Remote cardiac monitoring isn't for people who are imminently going to die of
catastrophic heart attacks or who risk dropping into a fatal arrhythmia (wonky
heart rhythm). In fact, there isn't even solid evidence that it saves lives.
What it _is_ used for is investigating patients who have vague symptoms which
might be related to transient changes in their heart beat.

These are people who come to their doctor at the age of 54 and say "I felt my
heart beating really quickly and felt kind of faint" or "I felt kind of dizzy
and then passed out. It's happened twice in the last month." The more
traditional way to investigate these patients are with what's called a Holter
monitor, as alluded to by a previous poster. These are little belt packs you
carry around while wired-up and that record your ECG for 24-48 hours at a
time. The main weakness? You said it: the device only has a 24-48 hour windows
to capture the weird, often rare, rhythm.

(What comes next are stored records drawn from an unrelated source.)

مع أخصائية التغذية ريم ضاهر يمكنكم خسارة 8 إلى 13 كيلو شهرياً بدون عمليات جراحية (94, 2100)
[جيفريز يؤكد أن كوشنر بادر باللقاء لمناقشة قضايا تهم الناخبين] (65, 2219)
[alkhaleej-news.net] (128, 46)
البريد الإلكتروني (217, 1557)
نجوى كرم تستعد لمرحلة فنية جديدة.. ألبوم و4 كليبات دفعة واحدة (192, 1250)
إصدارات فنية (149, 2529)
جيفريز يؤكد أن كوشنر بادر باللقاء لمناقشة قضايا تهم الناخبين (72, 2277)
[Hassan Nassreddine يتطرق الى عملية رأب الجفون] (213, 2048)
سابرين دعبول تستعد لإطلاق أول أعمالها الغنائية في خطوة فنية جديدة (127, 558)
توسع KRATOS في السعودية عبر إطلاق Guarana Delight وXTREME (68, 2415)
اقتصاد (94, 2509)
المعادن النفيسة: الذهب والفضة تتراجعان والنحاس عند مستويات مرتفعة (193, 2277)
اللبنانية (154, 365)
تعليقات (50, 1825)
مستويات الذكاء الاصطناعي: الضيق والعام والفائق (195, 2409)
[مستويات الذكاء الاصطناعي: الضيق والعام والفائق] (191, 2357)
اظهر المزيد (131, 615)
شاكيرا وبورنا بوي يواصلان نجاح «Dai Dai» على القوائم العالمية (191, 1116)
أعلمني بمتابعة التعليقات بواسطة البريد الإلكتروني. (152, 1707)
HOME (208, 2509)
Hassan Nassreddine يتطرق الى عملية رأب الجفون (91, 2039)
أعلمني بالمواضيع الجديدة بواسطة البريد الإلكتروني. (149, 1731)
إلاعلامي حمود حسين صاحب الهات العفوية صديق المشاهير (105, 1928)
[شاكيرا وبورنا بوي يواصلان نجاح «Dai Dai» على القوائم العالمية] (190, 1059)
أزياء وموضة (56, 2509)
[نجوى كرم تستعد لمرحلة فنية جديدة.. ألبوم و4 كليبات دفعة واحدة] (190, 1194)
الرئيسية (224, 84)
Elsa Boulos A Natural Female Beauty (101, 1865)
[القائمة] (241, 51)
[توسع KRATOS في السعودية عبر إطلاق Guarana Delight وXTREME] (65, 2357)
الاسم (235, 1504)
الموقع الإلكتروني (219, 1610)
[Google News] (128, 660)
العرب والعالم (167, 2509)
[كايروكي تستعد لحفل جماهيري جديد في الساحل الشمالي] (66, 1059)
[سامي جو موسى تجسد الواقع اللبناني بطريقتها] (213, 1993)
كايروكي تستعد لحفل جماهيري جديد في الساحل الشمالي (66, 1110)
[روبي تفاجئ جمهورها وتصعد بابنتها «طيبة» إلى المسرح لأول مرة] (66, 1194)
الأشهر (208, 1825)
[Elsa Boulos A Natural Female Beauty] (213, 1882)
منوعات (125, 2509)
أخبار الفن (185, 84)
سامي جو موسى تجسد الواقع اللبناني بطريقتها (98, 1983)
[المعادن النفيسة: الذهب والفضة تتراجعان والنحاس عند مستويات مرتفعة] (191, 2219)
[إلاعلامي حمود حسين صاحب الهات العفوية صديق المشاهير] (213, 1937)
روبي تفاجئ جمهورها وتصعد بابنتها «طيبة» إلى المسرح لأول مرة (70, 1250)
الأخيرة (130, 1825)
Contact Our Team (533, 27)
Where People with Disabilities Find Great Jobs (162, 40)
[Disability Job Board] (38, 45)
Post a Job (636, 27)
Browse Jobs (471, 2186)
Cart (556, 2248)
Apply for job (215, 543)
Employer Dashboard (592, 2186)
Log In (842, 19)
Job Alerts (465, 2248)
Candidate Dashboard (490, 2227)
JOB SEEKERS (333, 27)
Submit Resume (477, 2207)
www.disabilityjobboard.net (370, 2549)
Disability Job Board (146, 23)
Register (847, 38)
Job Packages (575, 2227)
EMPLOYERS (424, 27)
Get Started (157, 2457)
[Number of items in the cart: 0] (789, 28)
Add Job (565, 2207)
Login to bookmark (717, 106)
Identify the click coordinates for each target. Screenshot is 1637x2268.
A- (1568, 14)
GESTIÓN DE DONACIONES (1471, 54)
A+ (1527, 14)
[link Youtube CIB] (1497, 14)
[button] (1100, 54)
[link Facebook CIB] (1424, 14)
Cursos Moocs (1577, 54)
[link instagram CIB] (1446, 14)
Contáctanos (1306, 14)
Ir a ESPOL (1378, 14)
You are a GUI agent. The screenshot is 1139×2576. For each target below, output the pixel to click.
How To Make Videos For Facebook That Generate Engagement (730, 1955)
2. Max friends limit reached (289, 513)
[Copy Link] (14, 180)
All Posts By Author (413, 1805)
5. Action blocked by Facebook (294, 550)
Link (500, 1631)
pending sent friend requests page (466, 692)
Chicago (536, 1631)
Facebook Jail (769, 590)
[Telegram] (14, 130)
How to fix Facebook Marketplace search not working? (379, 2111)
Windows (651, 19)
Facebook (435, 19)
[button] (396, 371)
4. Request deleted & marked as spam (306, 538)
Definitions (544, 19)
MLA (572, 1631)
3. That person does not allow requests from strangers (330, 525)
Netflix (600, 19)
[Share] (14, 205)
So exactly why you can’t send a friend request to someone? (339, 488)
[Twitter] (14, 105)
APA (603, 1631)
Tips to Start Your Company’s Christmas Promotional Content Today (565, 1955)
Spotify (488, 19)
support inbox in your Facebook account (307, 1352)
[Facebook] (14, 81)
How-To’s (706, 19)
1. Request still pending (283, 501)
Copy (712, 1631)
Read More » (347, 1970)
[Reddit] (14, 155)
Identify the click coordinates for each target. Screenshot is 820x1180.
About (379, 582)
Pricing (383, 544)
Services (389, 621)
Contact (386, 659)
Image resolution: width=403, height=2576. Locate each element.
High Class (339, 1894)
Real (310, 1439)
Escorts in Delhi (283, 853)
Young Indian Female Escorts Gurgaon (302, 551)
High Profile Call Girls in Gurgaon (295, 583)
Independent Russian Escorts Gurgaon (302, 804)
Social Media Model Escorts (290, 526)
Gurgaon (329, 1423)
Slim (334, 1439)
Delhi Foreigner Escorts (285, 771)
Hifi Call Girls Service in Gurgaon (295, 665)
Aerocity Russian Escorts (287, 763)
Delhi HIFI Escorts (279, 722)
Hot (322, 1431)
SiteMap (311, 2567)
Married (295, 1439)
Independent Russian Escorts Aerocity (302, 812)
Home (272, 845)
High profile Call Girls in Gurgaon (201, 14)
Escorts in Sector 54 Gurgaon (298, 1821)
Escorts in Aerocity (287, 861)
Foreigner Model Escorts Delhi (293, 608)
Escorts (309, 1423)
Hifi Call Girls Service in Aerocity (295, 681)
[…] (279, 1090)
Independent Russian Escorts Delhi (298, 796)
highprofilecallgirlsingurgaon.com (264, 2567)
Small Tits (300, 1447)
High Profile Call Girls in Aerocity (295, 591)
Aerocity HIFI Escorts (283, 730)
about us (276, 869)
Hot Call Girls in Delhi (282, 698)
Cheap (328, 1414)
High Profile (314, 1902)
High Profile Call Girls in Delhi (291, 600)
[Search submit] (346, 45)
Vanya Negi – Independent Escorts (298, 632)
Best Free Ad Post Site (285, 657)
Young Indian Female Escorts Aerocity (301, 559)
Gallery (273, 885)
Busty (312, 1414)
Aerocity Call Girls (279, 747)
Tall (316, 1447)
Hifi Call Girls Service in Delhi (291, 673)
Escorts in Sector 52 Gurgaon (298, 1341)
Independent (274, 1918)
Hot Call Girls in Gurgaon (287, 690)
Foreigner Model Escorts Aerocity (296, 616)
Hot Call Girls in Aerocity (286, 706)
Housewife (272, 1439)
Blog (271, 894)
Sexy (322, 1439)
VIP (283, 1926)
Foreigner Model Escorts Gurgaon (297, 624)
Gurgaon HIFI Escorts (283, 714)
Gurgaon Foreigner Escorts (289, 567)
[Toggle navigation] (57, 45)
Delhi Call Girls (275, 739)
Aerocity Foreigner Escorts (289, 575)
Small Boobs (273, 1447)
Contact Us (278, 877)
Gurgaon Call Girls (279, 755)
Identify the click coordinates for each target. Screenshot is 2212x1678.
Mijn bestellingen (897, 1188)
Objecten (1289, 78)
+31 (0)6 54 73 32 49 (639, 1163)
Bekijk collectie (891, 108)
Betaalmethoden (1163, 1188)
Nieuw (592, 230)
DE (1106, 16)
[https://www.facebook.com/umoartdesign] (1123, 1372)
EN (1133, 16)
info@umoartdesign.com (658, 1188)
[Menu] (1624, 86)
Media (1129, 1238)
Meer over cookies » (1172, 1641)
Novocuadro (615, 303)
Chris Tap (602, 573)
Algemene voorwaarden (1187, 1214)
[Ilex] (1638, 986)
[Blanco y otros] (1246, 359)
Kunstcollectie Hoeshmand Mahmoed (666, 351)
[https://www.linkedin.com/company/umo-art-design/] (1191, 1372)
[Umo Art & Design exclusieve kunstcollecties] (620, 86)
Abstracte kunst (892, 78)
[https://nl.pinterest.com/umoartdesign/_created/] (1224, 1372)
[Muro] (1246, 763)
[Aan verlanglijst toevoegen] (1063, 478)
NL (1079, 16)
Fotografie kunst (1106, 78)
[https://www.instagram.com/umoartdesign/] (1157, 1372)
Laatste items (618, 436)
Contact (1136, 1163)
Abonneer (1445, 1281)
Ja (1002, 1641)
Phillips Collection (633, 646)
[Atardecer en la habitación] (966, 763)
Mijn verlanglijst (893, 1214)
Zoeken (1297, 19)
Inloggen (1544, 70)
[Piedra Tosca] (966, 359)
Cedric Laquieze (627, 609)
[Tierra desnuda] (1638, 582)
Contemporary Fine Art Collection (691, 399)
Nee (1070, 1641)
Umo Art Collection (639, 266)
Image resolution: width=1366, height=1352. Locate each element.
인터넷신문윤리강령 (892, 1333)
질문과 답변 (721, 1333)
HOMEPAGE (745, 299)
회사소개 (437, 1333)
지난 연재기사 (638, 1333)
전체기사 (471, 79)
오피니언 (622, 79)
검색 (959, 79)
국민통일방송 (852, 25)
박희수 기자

There are different ways remote cardiac monitoring systems report their
results and I'm not sure which this particular company was using, but it
doesn't really matter. Some of them only report weird stretches, others only
report events when the patient says they're feeling symptom X, others are
reporting continuously.

Take-home message: this is not life-or-death data. When doctors (at least
those who are allowed to keep practicing) think a patient needs critical
cardiac monitoring, they admit them to hospital.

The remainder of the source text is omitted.